Terry,

The HEA Act of 1965, which is the landmark
access legislation in higher education, certainly was helped along by
the G.I. Bill.  I’m sure if I go to the Congressional Record from
1965, I will get plenty of references to the HEA being a G.I. Bill for
everyone.  The higher education community certainly thinks they are peas in the same pod.

Most importantly, a 1944 veterans program for higher education
(not K-12) that wasn’t designed for access but to help assimilate
G.I.’s back into society is not a great test to see if current K-12
vouchers will lead to excessive regulation. 

I think the best way to determine if K-12 vouchers will lead to
excessive regulation is to look at K-12 regulation and other K-12
vouchers.  In NC, without vouchers, private and home-school
education already is heavily regulated.

Looking at a K-12 voucher program, like Wisconsin’s, also is helpful.  This NCPA article
from 1998 lists the endless regulation and intrusion into private
education back then–I have no idea what the regulation is today.

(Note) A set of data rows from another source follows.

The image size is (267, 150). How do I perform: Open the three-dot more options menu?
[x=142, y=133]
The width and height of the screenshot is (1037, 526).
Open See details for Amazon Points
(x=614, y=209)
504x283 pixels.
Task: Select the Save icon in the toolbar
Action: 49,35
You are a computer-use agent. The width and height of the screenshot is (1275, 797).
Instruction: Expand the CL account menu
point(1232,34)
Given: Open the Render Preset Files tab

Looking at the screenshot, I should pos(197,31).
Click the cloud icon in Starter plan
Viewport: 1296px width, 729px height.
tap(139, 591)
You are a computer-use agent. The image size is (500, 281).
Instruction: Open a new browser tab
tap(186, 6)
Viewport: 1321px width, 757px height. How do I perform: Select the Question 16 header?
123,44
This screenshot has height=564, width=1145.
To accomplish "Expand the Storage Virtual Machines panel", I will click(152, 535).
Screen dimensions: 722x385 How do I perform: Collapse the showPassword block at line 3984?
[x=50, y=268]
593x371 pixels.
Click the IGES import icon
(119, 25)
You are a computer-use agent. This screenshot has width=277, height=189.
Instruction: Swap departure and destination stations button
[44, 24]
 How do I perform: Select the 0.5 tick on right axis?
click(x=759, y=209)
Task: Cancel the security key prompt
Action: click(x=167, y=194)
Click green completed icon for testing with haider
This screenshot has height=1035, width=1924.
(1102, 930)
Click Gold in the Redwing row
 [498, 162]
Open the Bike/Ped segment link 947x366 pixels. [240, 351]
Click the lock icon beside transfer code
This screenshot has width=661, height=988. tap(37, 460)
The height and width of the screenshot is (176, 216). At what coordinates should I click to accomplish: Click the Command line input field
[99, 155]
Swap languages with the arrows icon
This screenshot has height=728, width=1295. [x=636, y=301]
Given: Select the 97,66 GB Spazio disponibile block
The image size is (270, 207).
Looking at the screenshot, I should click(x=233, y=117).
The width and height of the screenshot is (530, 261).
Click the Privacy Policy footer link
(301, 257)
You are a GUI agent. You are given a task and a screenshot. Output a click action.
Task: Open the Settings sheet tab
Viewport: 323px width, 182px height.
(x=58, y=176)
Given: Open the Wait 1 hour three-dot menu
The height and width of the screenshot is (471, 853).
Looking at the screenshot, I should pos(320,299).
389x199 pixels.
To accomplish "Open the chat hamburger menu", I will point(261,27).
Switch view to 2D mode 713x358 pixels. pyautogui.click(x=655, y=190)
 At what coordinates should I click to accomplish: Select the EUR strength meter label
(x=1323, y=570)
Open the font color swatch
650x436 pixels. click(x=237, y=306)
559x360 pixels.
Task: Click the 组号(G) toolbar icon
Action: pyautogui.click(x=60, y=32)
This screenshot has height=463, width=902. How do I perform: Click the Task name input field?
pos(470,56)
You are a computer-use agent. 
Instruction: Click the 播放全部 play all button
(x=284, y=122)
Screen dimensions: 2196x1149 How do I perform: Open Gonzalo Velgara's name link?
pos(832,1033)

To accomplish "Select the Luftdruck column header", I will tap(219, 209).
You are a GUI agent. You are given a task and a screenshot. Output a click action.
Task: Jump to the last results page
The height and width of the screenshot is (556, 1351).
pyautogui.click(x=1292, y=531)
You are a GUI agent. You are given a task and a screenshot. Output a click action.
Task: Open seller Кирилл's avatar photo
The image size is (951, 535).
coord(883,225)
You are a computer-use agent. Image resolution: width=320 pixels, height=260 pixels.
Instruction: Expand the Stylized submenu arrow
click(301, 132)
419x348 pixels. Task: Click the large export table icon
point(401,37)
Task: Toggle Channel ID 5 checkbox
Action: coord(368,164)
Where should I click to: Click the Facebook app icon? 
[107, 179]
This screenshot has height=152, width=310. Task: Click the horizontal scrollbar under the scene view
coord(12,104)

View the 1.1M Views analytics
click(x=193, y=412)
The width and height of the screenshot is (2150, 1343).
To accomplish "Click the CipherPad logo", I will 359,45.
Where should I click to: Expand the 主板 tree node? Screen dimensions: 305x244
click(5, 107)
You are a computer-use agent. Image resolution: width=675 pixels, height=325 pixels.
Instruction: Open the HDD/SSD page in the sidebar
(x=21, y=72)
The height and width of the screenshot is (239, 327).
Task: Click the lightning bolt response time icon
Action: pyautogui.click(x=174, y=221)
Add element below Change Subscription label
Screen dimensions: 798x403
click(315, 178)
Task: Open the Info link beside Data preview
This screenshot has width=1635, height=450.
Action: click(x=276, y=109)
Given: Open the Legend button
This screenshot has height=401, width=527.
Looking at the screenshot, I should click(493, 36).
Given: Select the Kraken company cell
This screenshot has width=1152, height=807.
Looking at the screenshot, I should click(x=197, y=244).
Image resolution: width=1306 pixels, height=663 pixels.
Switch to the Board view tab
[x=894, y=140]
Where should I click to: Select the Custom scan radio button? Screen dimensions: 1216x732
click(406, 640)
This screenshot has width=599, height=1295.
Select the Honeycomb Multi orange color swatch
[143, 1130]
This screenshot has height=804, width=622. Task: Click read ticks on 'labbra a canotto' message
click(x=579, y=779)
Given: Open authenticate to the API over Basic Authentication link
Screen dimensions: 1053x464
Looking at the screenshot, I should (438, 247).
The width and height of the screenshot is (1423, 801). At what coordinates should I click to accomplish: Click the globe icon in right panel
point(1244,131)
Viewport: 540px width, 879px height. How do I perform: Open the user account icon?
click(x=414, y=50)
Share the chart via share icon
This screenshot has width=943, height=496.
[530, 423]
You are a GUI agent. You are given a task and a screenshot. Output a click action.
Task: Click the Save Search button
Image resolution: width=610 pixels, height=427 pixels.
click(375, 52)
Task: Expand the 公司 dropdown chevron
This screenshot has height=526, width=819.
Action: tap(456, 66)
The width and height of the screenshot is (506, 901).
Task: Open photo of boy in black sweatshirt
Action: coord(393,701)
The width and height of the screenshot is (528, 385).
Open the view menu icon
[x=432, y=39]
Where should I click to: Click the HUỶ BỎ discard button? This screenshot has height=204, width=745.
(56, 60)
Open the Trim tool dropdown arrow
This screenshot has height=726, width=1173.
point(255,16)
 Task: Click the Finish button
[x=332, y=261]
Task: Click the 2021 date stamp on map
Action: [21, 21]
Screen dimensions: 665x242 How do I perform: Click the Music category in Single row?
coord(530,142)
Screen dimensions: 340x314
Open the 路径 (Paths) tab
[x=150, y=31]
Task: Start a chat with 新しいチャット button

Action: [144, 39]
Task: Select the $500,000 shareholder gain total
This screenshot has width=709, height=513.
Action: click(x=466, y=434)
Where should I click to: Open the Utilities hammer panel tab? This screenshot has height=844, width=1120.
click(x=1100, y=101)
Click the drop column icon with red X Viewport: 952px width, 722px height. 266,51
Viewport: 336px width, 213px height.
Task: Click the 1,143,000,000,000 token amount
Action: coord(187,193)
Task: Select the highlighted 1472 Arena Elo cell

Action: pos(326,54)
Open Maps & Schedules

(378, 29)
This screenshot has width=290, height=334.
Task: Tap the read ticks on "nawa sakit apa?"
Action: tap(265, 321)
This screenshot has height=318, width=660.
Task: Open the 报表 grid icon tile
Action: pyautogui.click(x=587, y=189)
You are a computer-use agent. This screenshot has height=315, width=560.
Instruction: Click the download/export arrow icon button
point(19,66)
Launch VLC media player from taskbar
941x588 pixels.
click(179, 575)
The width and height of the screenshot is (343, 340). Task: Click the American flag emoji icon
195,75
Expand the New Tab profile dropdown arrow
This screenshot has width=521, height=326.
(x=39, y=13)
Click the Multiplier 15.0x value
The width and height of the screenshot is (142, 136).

Politics may never be over, but it certainly comes close when
you give the government the legitimate and widely supported excuse to
regulate private education–if our taxdollars are being spent on
education, private or public, taxpayers have the right to know how that
money is being spent (the accountability argument).

Political
risk makes sense when it is calculated and you have a real chance to
win.  Vouchers will lead to excessive regulation, probably
immediately.  So, this isn’t so much a question of political risk,
but a calculation of whether the costs of excessive regulation and
government control are worth it.

Again, I like the “idea” of
vouchers, but any proposal needs to figure out how to prevent, within
reason, the government control problems we’ve already seen with other
voucher programs, and the problems that exist even in higher education.